Natural and man-made V-gene repertoires for antibody discovery

Abstract

Antibodies are the fastest-growing segment of the biologics market. The success of antibody-based drugs resides in their exquisite specificity, high potency, stability, solubility, safety, and relatively inexpensive manufacturing process in comparison with other biologics. We outline here the structural studies and fundamental principles that define how antibodies interact with diverse targets. We also describe the antibody repertoires and affinity maturation mechanisms of humans, mice, and chickens, plus the use of novel single-domain antibodies in camelids and sharks. These species all utilize diverse evolutionary solutions to generate specific and high affinity antibodies and illustrate the plasticity of natural antibody repertoires. In addition, we discuss the multiple variations of man-made antibody repertoires designed and validated in the last two decades, which have served as tools to explore how the size, diversity, and composition of a repertoire impact the antibody discovery process.

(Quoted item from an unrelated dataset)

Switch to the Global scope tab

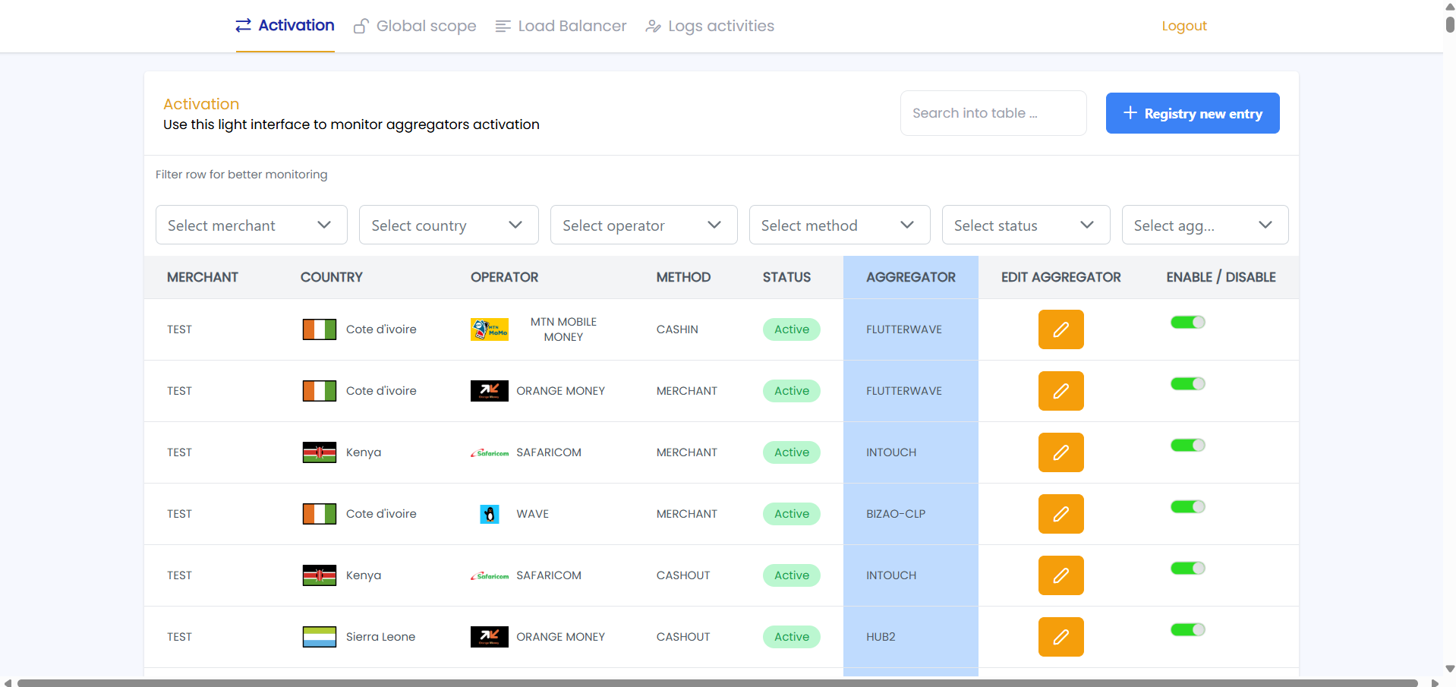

Keywords: antibody structure; antigen-binding site; structure-function relationship; therapeutic antibodies.

Figure 1

Ribbon representation of an intact IgG molecule (PDBID: 1IGT). The heavy chains are shown in dark blue, while the Light chains are colored in light blue. The carbohydrate moieties attached to the C_H2 domains are represented with sticks. The figure was produced using PyMol (DeLano, 2002. The PyMOL molecular graphics system. Delano Scientific, San Carlos, CA).

Figure 2

Ribbon representation of a V_H (left) domain and a C_H1 (right) domain. CDRs are colored in yellow (CDR-1), orange (CDR-2), and red (CDR-3). Note the insertion in the V_H domain with respect to the C_H1 domain of two β-strands, C' and C”, and the loop linking them, which contains the CDR-H2. The coordinates used to produce the Figure were the same as in Figure 1. The figure was generated with PyMol.

Figure 3

Ribbon representation of a Fv fragment seen from the antigen perspective. V_H is colored in dark blue, while V_L is colored in light blue. CDRs are colored in yellow (CDR-1), orange (CDR-2), and red (CDR-3). The coordinates used to produce the Figure are the same as in Figure 1. The Figure was generated with PyMol.

Figure 4

Trace representation of 99 unique mid to high resolution (= 3.0 Å) Fv structures, including 30 in complex with proteins, 34 with peptides, and 35 with haptens. V_H colored in dark blue. V_L colored in light blue. Ligands are colored in orange. The coordinates used to generate the Figure are listed in Ragunathan et al. (2012). The structures were superposed in Discovery Studio using the FR Cα atoms.

Figure 5

Connolly (1983) surfaces of representative anti-protein, anti-peptide and anti-hapten Fvs, shown from the antigen perspective. A gradient from red (contact) to white (no contact) represents the SDRUs of antibodies recognizing generic ligands. The surfaces were generated by running a 7.0-Å radius probe over the Fv after removing the CDR-H3 loop (yellow ribbon) to better represent the surface common to all antibodies. Note the variation in size of the surface from anti-protein, a large surface, to anti-hapten antibodies, a small one. On the bottom, a ribbon representation of a Fv in the same orientation as the Fvs displaying the Connolly surface to indicate the position of the CDRs. Also note the protruding CDR-L1 in the anti-peptide and anti-hapten Fvs, which modulates the topography of the antigen-binding site. The ribbon figure was generated with PyMol, while the Connolly surface figures were produced using Discovery Studio.

Figure 6

Ribbon representation of Llama VHH (left) and Shark IgNAR (right) in complex with Hen Egg White Lysozyme (HEL). PDBID 1OP6 was used to represent the VHH:HEL complex. PDBID 2I26 was used to represent the IgNAR:HEL complex. Note the protruding IgNAR CDR-H3 blocking the active site of HEL, which contrasts with the bended VHH CDR-H3 that recognizes a flat epitope. The Figure was generated using PyMOL.

Figure 7

Model of the human anti-peptide (left) and mouse anti-peptide (right) repertoires. On the top, side view of the Connolly surface of the models. Bottom, models seen from the antigen perspective. Invariant V_Ls are colored in brown. V_Hs are colored in gray. Within the antigen-binding site, green represents fully randomized positions, i.e., 20 amino acids; blue positions diversified to Tyr, Asp, Ala, and Ser; red positions diversified to incorporate the most common anti-peptide SDRs. PDBID: 1MCP and 2IGF were used as template for modeling human V_L and V_H, respectively. Coordinates of the antibody 26-10 (PDBID 1IGI) were used for modeling the mouse anti-peptide repertoire. The models and Figures were created in Discovery Studio.